First step is to figure out where to install the plugs. I measured down about 6 inches from the nose and centered on the stringer. I cut the foam quickset jig in half, since I'll be doing a second install on my other board. Removed the paper backing and placed it on the marked area.
Next, I setup up my 1-1/2 inch holesaw bit. Generally you want to use a 1-1/8" bit, but since I didn't have that, the 1/2 inch version will do. The trick here is to tape off the bit to mark how deep you will drill down into the board. You want to measure to the height of the plug, plus add a little extra for the quickset jig. Once you are sure of your measurements, drill out the plug hole, make sure to use the drill guide on the jig, easy line up.
Remove the center circle of the jig to reveal the hole you just made. If you have a router then rout out the center of the plug. Otherwise use a scissor or a flat head screwdriver and pop off the fiberglass top. I used an exact knife to remove the foam and cut out the stringer. Be forewarned, if you have a bamboo stringer, it's going to be pretty tuff to cut through it, just be patient and remove a little at a time. A balsa stringer come out quite easily and can even be snapped off once the foam is removed.
After all the foam has been removed you want to remove the inner circle of the jig and try to see if the plug sits flat inside the hole. If not, remove more of the foam and stringer until the tabs of the FCS plug sit flat on the deck.

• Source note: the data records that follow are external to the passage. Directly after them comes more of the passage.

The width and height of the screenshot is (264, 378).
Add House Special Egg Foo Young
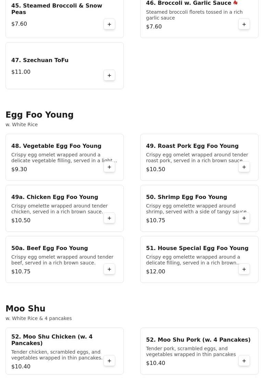click(x=244, y=269)
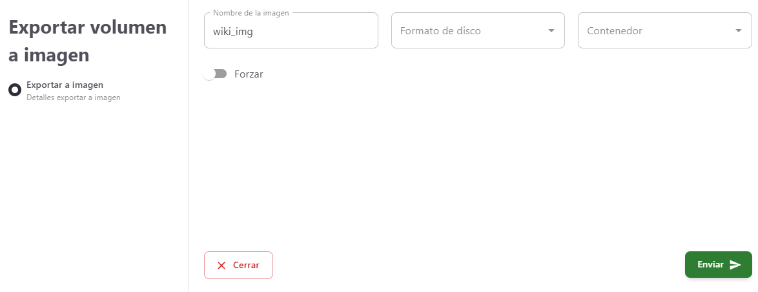
Task: Click the wiki_img text in name field
Action: 233,31
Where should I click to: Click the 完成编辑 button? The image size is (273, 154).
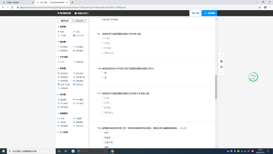[209, 13]
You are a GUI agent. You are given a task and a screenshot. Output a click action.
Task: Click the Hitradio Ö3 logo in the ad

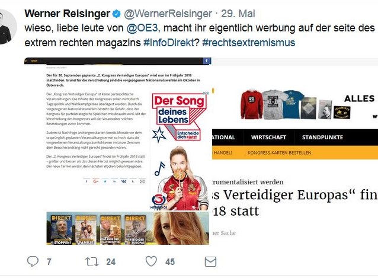(158, 202)
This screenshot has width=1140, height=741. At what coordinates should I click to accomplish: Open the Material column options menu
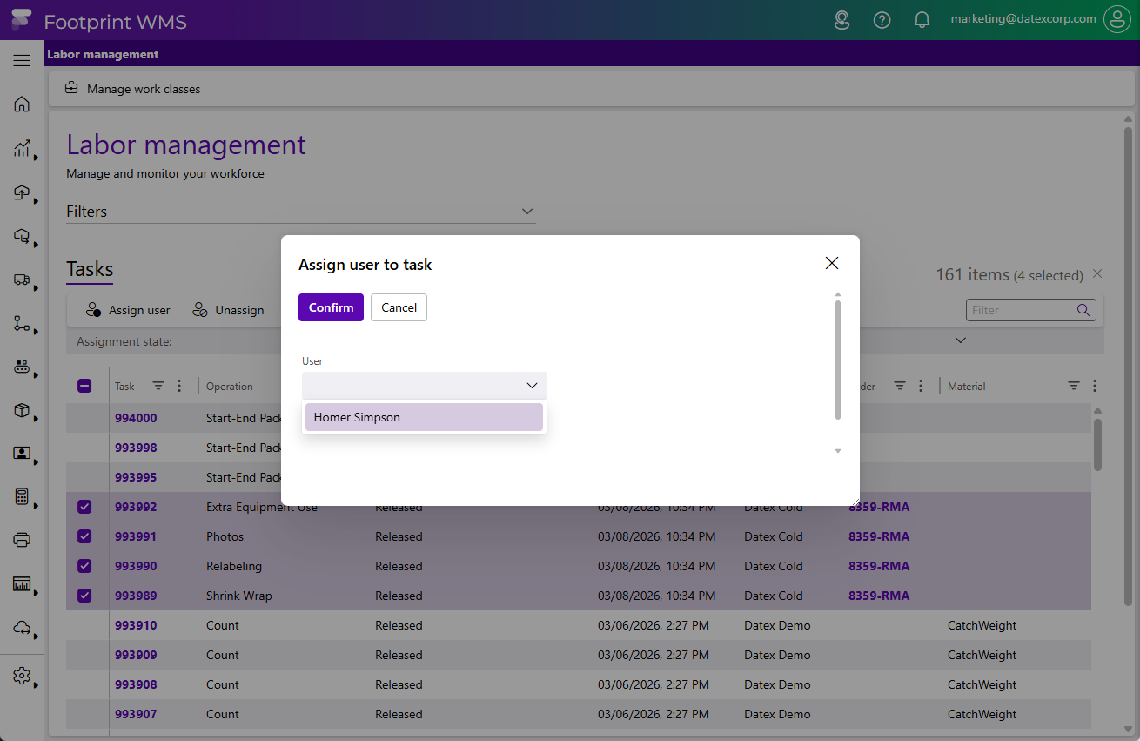[x=1094, y=386]
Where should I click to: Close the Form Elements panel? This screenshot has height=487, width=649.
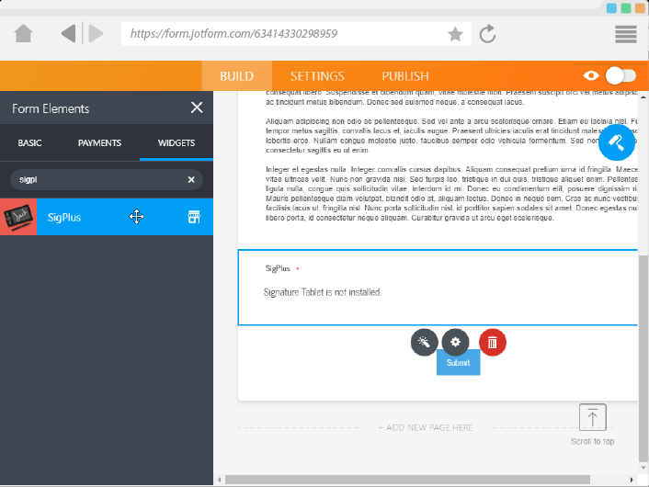pyautogui.click(x=197, y=108)
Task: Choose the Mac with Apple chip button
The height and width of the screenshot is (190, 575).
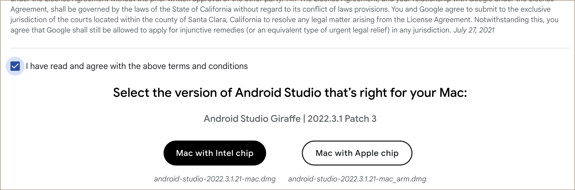Action: pyautogui.click(x=357, y=153)
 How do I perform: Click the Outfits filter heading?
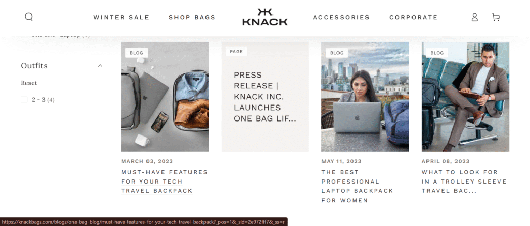34,66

Next mix up the epoxy resin, make sure to follow the directions for proper proportions for the resin mix. Pour in resin until it fills half way into the holes and push in the plug. Make sure to push the plugs all the way till the tabs hit the fiberglass. Fill in the rest of the hole with resin and be careful not to overfill and let resin get into the screws. You will probably see some bubbles start to come up, you can use a toothpick mix around the area and get rid of the air bubble. Let the resin harden for the next couple of hours.
After the resin has dried, remove the jig and check out the cool resin ring that is left behind. The only thing I was not happy about, was that the plug dried at a slight angle. I think this is due to the hole cut out a being bit larger and it left a bit more wiggle room for the plug. Thankfully you'll never notice the angle on a video and it doesn't effect the mount in any way.
Lastly we need to sand down the resin so the plug is flush with the deck. Make sure to tighten the screw in, otherwise you will damage the sander or add a new angle to the screw. A rotary sander would be preferred for this job, but use what ever you have on hand. Sand using a pretty heavy grit to flatten out the plug and try to move in circular directions. Then move down into a lighter grit paper to bring back the sheen to the deck of the board.
Once this is all done, you should be left with a smooth deck surface and an extremely solid mount for your GoPro on your surf board. No more ugly sticky pads and having to worry if the GoPro will get knocked off.